If you’re going to reduce horse racing to complete and utter drivel, (“Oh! It’s my first horse race! And all the pretty horsies are GIRLS! And I have a new DRESS!” seemed to be the general focus of the Bravo programming) at least have the decency to allow horsemen to watch the horses – get rid of the ridiculous exclusivity contracts. You can’t tell me that the viewership of HRTV was favorably impacted (and thus, I suppose, inclined to support the advertisers) by the Top Chef competition. My Facebook wall says otherwise, and in 2010, what else do you need in terms of market research?

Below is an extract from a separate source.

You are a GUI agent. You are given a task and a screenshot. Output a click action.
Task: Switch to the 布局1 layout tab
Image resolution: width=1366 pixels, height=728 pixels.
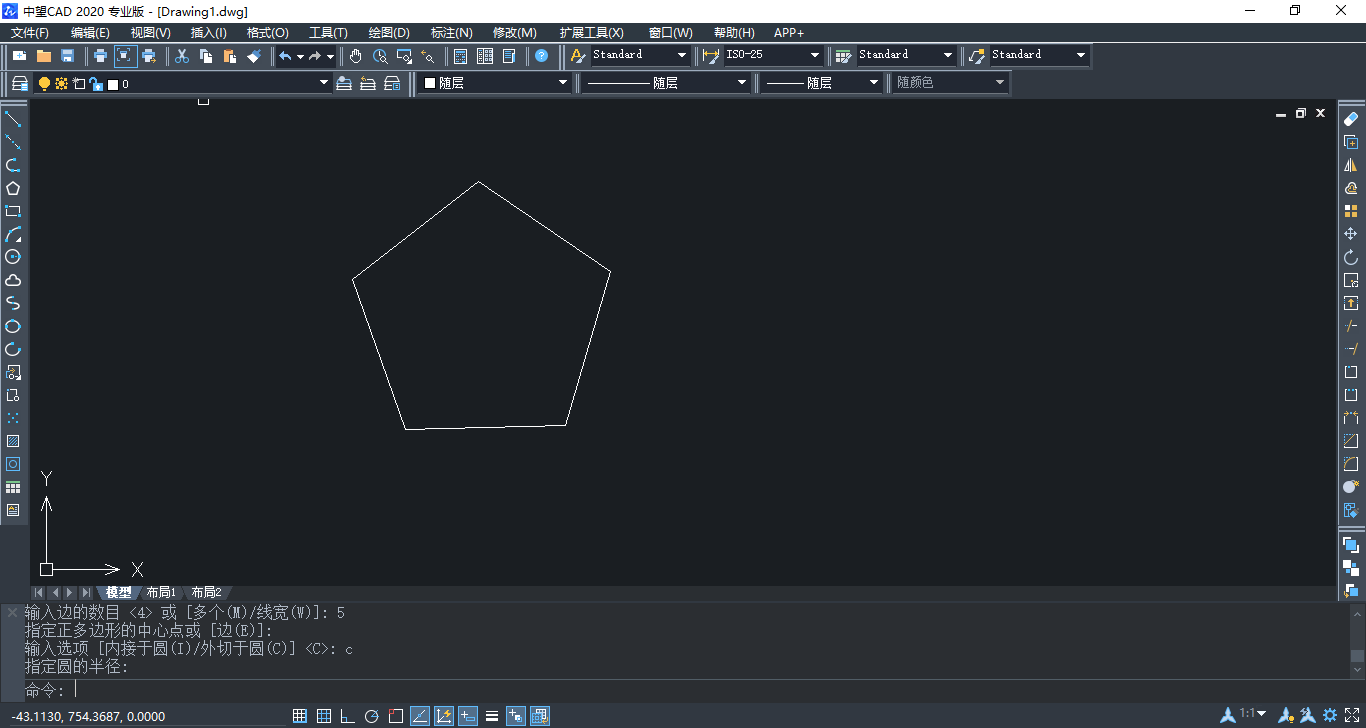pyautogui.click(x=161, y=591)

The Kentucky Derby coverage appeared even less promising – the promos being run for some television host “on the catwalk” threw me completely. There’s a catwalk? Where, from the finish line to the winner’s circle? In the paddock? The only fashion I’m interested in are the silks and blinkers parading before the stands before post time. In the end, I went out and rode Final Call in the ninety minutes between the races, and went inside ten minutes before post.
Evans told the New York Times, that NBC “changed the way horse racing is presented.” And while horse racing certainly doesn’t need to be presented as a sport of hardened, gritty chain-smokers in a dimly lit, cavernous hall filled with television monitors (maybe the race tracks could make more of a effort not to, you know, actually look like this, just to help out) I strongly disagree that horse racing should be reduced to advertising for reality television and cooking shows, hosted by people that have never seen a race.

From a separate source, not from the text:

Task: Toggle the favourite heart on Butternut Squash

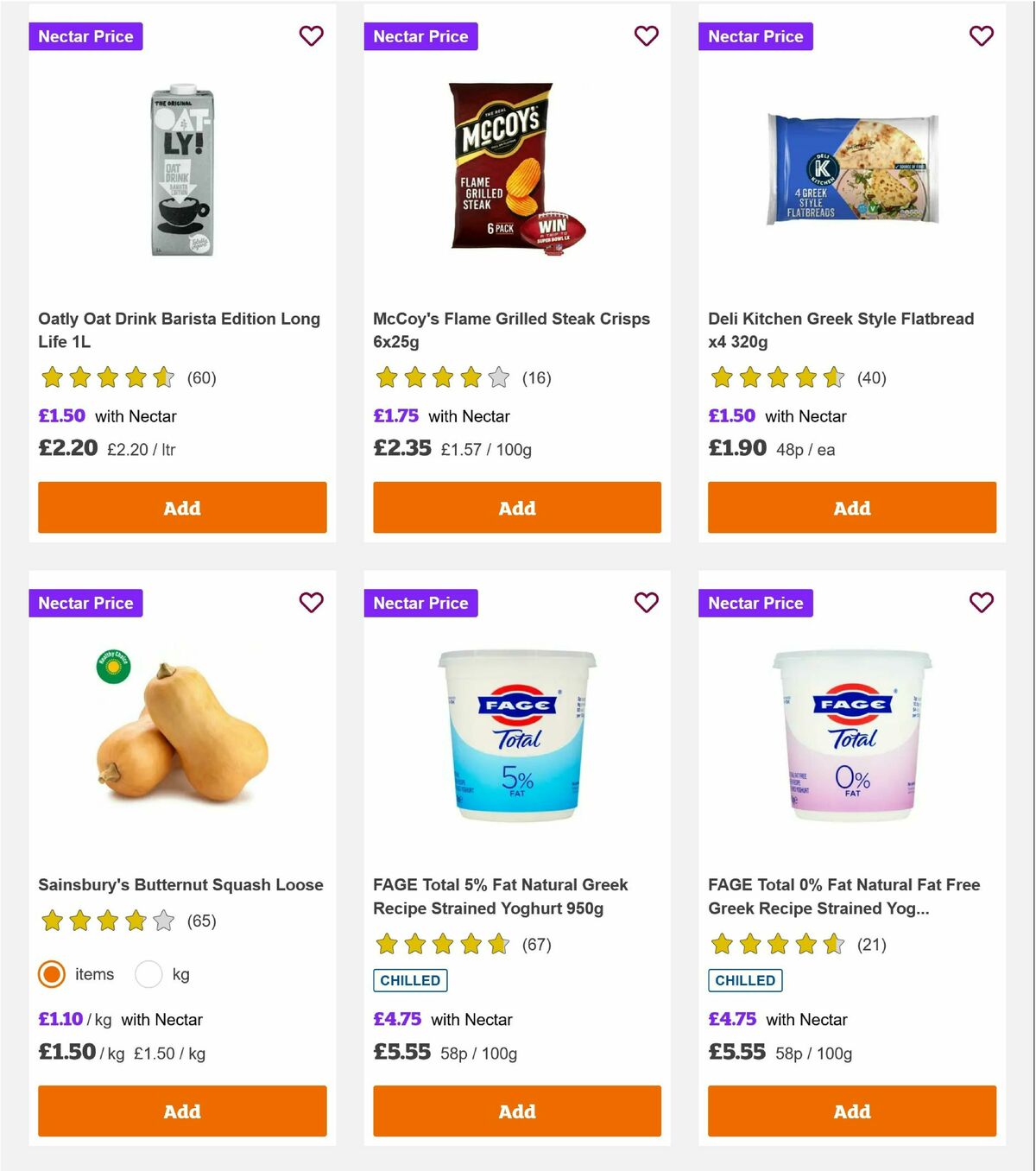Action: [x=312, y=603]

There’s so much beauty in racing, and it is strange to me that only racing fans¸ the supposed hardened, gritty chain-smokers, are the ones that see this. Why are we the only ones that see the hugs, arms wrapped around the necks of those vicious, dangerous racehorses, as they dangle their heads into the shedrow, looking expectantly for their next carrot? Why are we the only ones that appreciate the delicate balance of tack and horse, the bitting and bridling, the hoods and the blankets, that trainers use to attempt to cool hot hearts and fan the flames of delicate ones, to try to keep up with the vagaries of the racehorse mind? Why can only we see the skipping delight of a horse that loves a racetrack, or the impossible athleticism of the flying lead change? Do the networks and the racing executives truly believe that these elegant moments cannot be distilled for a network audience?

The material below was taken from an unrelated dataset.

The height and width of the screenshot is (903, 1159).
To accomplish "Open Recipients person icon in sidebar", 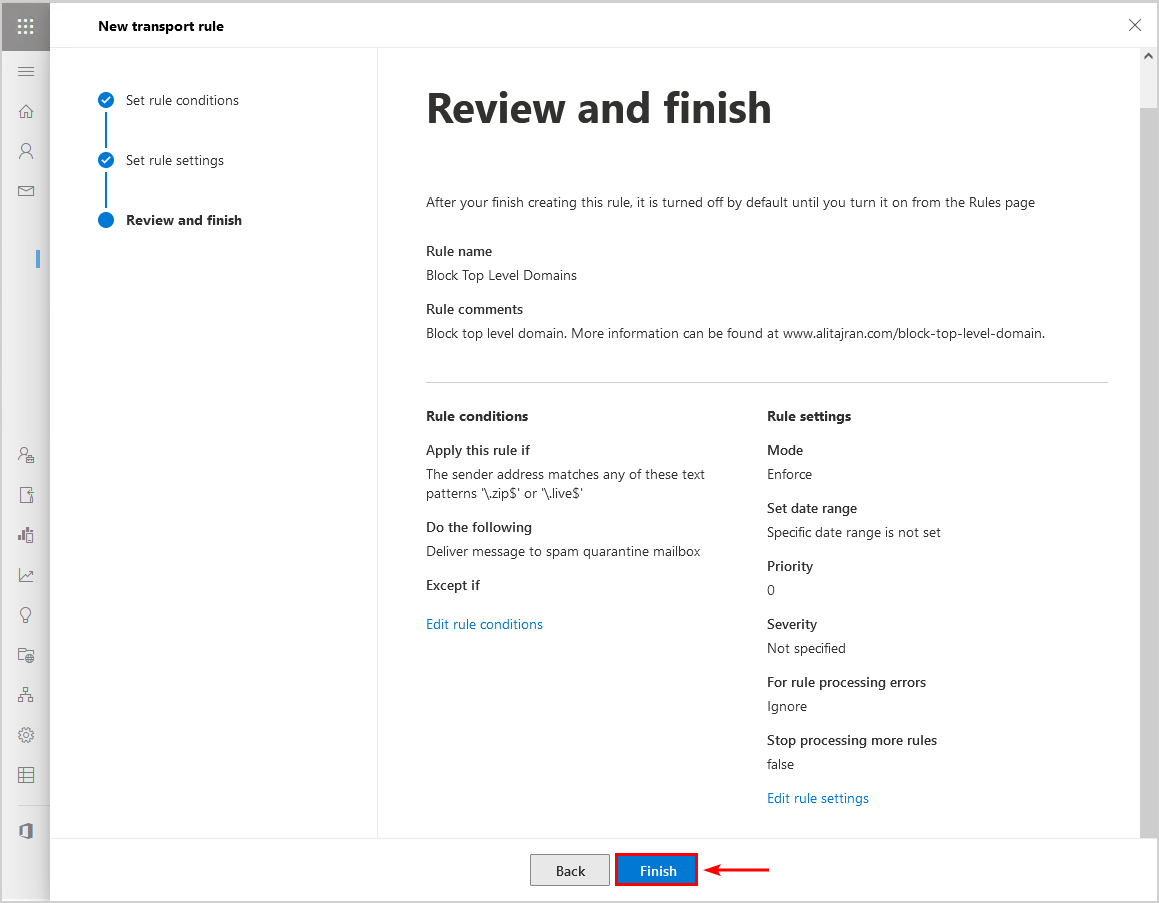I will (x=26, y=151).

Gloss over the horses, gloss over the people that love them and make them great, and gloss over the heart of racing. It continues to be a marginalized, stereotyped, sidelined sport. The glory days of racing were not just about the movie stars building racetracks and standing in the paddock in tailored clothes. They, too, were about the horses. Anyone who has seen the memorabilia from the early twentieth century can tell you that! No one bought a plate with a painting of War Admiral’s stately profile on it, or ceramic coasters with Seabiscuit’s face, because they wanted to remember the Top Chef competition that preceded the race. They admired the horse. Racing is about horses. Horses are one of the most loved and culturally significant animals in Western Civilization. I fail to see why this connection cannot be brought home to a television audience.
And for heaven’s sake, stop associating the leanest and meanest of Thoroughbreds with feather boas and cooking grits. Today a filly, tomorrow a Boss Mare, always a racehorse. Don’t talk down to a filly.